The Atmosphere can be a Source of Certain Water Soluble Volatile Organic Compounds in Urban Streams
Journal of the American Water Resources Association
Volatile organic compounds -- Research, Air quality -- Research, Water quality -- Research, Benzene, Organic compounds -- Research
Surface water and air volatile organic compound (VOC) data from 10 U. S. Geological Survey monitoring sites were used to evaluate the potential for direct transport of VOCs from the atmosphere to urban streams. Analytical results of 87 VOC compounds were screened by evaluating the occurrence and detection levels in both water and air, and equilibrium concentrations in water (C-w(s)) based on the measured air concentrations.

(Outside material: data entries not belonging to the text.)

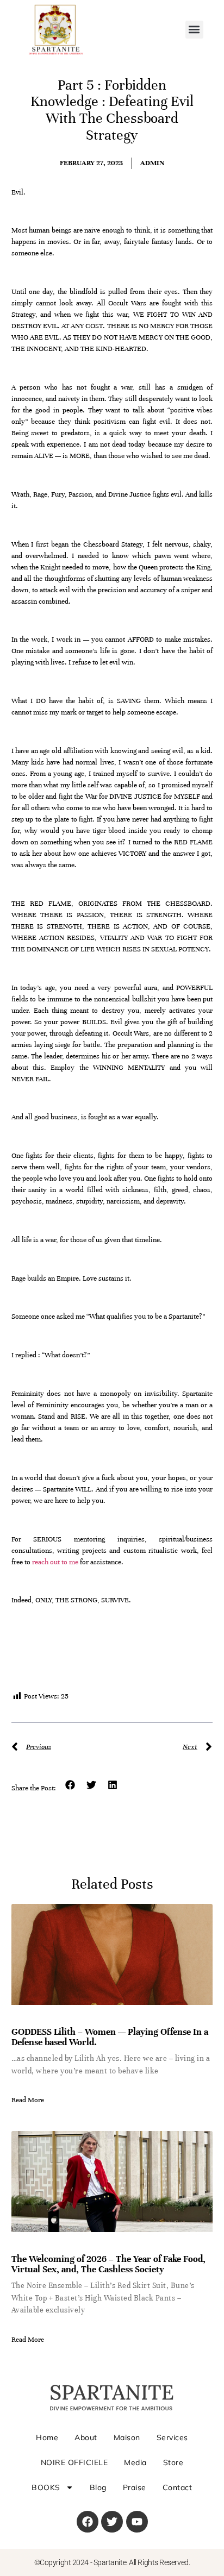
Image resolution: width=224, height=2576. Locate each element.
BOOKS (46, 2487)
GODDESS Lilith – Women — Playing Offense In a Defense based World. (109, 2037)
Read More (27, 2100)
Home (47, 2437)
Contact (177, 2487)
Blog (98, 2487)
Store (173, 2462)
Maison (127, 2437)
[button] (194, 30)
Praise (134, 2487)
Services (172, 2437)
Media (135, 2462)
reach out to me (56, 1562)
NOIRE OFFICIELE (74, 2462)
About (85, 2437)
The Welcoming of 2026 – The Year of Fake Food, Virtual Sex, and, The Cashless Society (108, 2264)
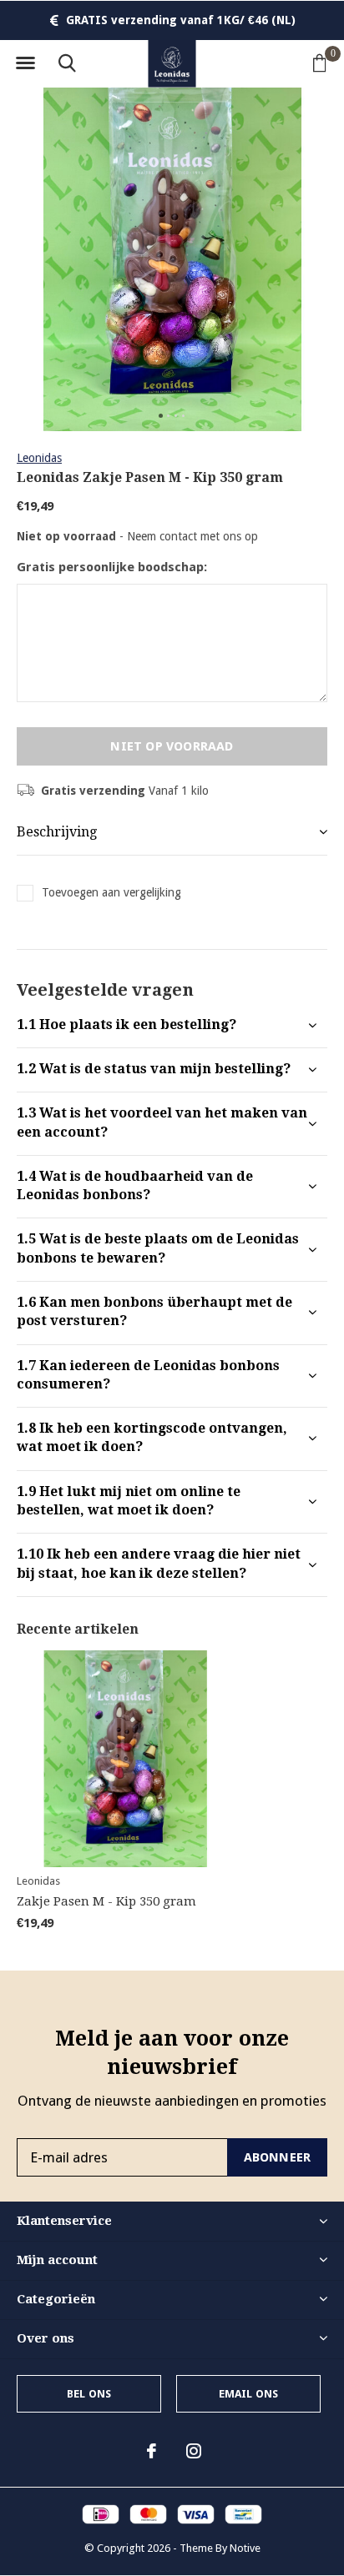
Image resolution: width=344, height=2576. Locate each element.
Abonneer (277, 2157)
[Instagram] (193, 2451)
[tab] (172, 1025)
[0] (319, 62)
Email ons (249, 2394)
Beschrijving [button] (57, 832)
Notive (245, 2548)
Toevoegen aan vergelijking (111, 892)
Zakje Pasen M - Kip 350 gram (106, 1901)
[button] (25, 63)
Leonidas (39, 457)
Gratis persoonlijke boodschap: (112, 567)
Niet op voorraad (171, 746)
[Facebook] (151, 2451)
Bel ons (89, 2394)
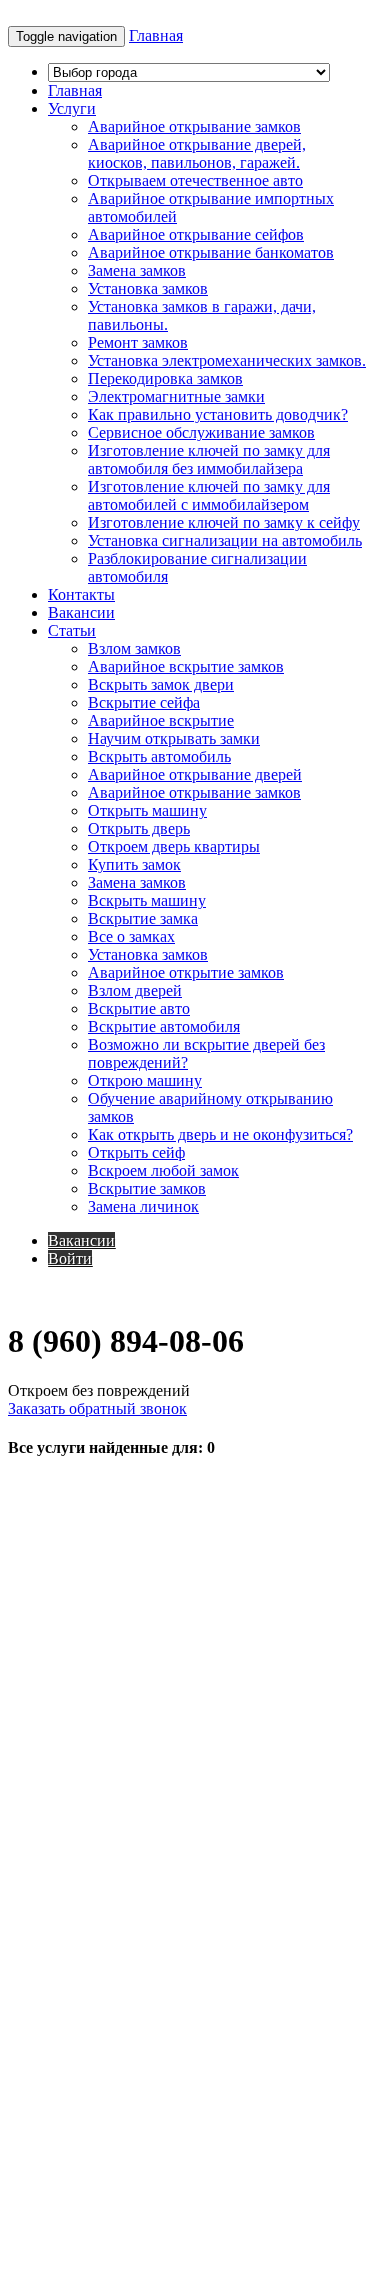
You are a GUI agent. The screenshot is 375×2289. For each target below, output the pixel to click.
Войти (70, 1258)
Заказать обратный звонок (97, 1408)
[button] (72, 108)
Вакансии (81, 1240)
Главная (156, 35)
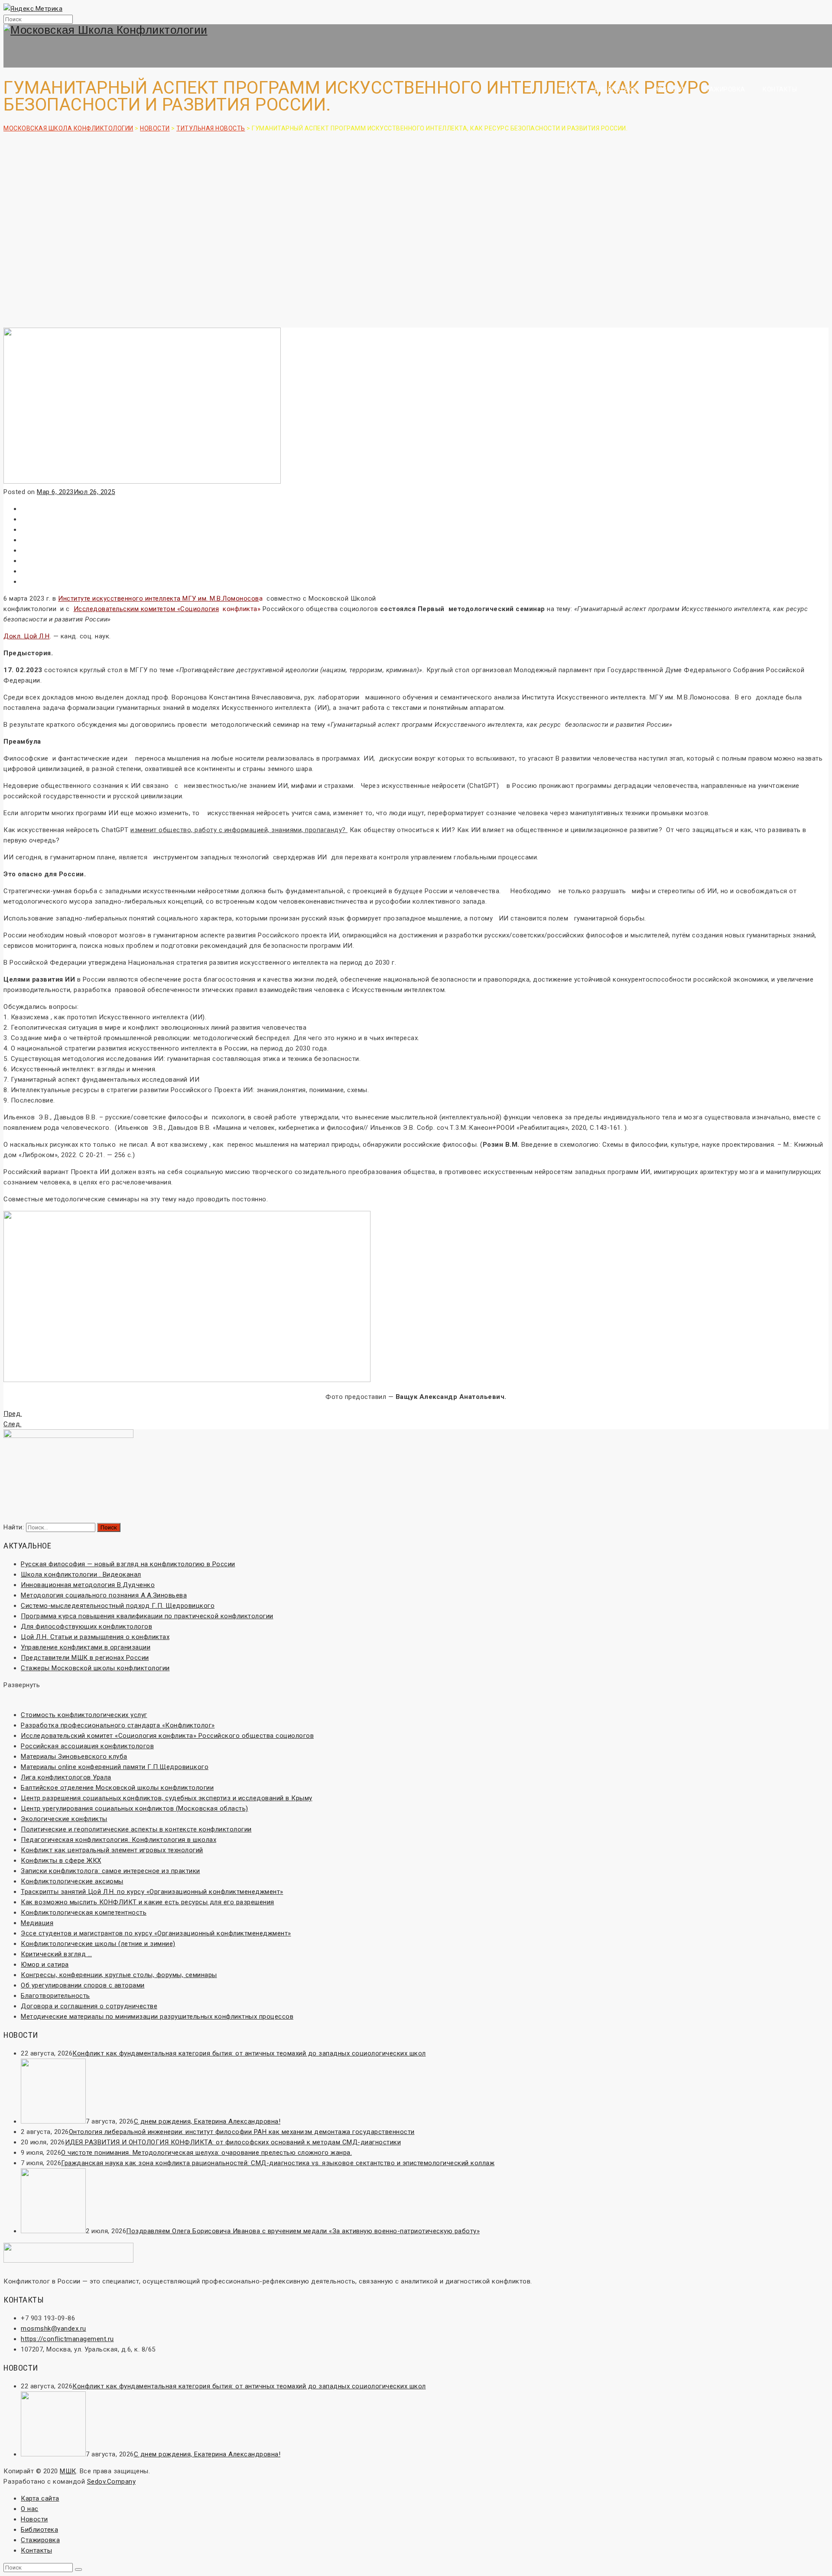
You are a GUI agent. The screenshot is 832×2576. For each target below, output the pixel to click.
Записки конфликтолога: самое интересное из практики (110, 1871)
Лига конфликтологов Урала (66, 1777)
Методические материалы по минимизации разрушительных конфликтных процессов (157, 2016)
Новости (669, 89)
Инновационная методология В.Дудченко (88, 1585)
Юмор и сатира (45, 1964)
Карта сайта (40, 2498)
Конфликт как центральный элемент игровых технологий (112, 1850)
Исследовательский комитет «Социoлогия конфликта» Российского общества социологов (167, 1736)
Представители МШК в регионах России (85, 1658)
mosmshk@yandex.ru (53, 2328)
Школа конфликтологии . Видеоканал (81, 1574)
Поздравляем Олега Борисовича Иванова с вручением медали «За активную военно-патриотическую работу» (303, 2231)
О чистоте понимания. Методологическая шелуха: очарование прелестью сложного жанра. (206, 2152)
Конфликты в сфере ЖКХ (61, 1860)
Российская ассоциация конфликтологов (87, 1746)
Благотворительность (55, 1996)
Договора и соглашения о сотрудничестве (89, 2006)
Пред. (12, 1414)
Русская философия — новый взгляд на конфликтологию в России (128, 1564)
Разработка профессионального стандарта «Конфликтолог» (118, 1725)
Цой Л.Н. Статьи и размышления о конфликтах (95, 1637)
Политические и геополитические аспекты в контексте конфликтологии (136, 1829)
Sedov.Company (111, 2481)
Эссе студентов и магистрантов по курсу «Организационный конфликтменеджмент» (156, 1933)
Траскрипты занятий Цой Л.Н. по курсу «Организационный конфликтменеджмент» (152, 1892)
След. (12, 1424)
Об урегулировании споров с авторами (83, 1985)
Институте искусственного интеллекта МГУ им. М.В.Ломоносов (158, 598)
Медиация (37, 1923)
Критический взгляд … (56, 1954)
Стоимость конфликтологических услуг (84, 1715)
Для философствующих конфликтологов (86, 1626)
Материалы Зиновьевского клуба (74, 1756)
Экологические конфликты (64, 1819)
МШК (68, 2471)
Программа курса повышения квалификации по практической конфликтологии (147, 1616)
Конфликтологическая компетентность (83, 1912)
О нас (567, 89)
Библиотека (616, 89)
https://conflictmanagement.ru (67, 2339)
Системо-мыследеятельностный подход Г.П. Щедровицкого (117, 1606)
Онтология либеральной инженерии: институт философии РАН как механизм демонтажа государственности (242, 2132)
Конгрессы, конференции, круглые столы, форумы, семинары (119, 1975)
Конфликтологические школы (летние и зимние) (98, 1944)
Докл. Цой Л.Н (26, 636)
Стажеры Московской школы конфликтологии (95, 1668)
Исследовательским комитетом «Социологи (146, 609)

Four compounds (acetone, methyl tertiary butyl ether, toluene, and m- & p-xylene) were detected in more than 20% of water samples, in more than 10% of air samples, and more than 10% of detections in air were greater than long-term method detection levels (LTMDL) in water. Benzene was detected in more than 20% of water samples and in more than 10% of air samples. Two percent of benzene detections in air were greater than one-half the LTMDL in water. Six compounds (chloroform, p-isopropyltoluene, methylene chloride, perchloroethene, 1,1,1-trichloroethane, and trichloroethene) were detected in more than 20% of water samples and in more than 10% of air samples. Five VOCs, toluene, m- & p-xylene, methyl tert-butyl ether (MTBE), acetone, and benzene were identified as having sufficiently high concentrations in the atmosphere to be a source to urban streams. MTBE, acetone, and benzene exhibited behavior that was consistent with equilibrium concentrations in the atmosphere.
Kenner, S. J., Bender, D. A., Pankow, J. F., & Zogorski, J. S. (2014). The Atmosphere can be a Source of Certain Water Soluble Volatile Organic Compounds in Urban Streams. JAWRA Journal of the American Water Resources Association.